Even when we cast our eye back to the eleventh century, we find William the Conqueror, the builder of the first stone castles in England, using castles for propaganda purposes. The king’s contemporary biographer is forever comparing his royal subject to Julius Caesar, and likens William’s leading men to the Roman senate. Such flattery seems to have rubbed off on the king himself, to judge from some of the castles he built. Wherever he invested in stone, William deliberately invoked the Roman past. In his new capital, he began to build the Tower of London, making use of the existing Roman walls to form the outer enclosure. At Colchester, a similar great tower was erected over the foundations of the ruined Roman temple of Claudius. At Chepstow the king constructed a great hall using material from an old Roman town, and decorated throughout in an imperial style. With such grand castles, built in a ‘Romanesque’ style, William declared himself a conqueror on a par with Julius Caesar.
Even the humblest type of early castle – the kind made from earth and timber – could be built with attention to symbolic detail. Take a look at the castle at Bayeux as shown on the famous Bayeux Tapestry. The mound of earth, or motte, is topped with a very elaborate, decorated structure, complete with what appears to be a dragon’s head over the doorway. This image is a useful reminder that even castles made of wood were not constructed exclusively for reasons of defence and accommodation. They were built to proclaim loudly their owners’ authority, and to show off their strength. In England after 1066, such castles advertised the arrival of a new power in the land.
Such ostentatious castle-building was not confined to England and Wales. The distinctive type of castle that dominated late medieval Scotland, the tower house, had a symbolic importance that often outweighed considerations of security. This is especially obvious in the case of the very last examples, like Craigievar in Aberdeenshire (about as useful in a siege situation as the Disney castle it resembles).
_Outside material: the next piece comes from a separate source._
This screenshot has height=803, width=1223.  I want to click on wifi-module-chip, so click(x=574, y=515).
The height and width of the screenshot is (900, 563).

But it is also true of earlier models. Take Borthwick, near Edinburgh, the biggest tower house of them all. When the Scottish king James I licensed the construction of the tower in 1430, he gave the builder specific permission for ‘defensive ornaments on top’.
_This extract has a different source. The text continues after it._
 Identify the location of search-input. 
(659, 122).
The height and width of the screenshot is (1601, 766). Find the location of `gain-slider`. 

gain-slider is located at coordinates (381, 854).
Kings and nobles at the time, in other words, were under no illusion that the castle they built made flamboyant statements about their own importance. It is only later, more imaginative generations who mistakenly interpreted the architectural embellishments on these buildings as serious military hardware. The main purpose of Borthwick Castle was the same as Bodiam – hospitality. Its suitability in this regard is perfectly underlined by its present day use as a fancy hotel.
So, the next time you visit a castle, and the guide talks exclusively in terms of crossbows and cannonballs, boiling oil and battering rams, ask yourself if you’re getting the whole picture. Remember, castles were homes to their owners, not just instruments of war. And ask yourself if the castle is really spoiling for a fight, or just wearing a military costume for eye-catching effect. Medieval society was steeped in symbols, from coats-of-arms to religious icons. A castle’s symbolic power was often the greatest strength that it possessed.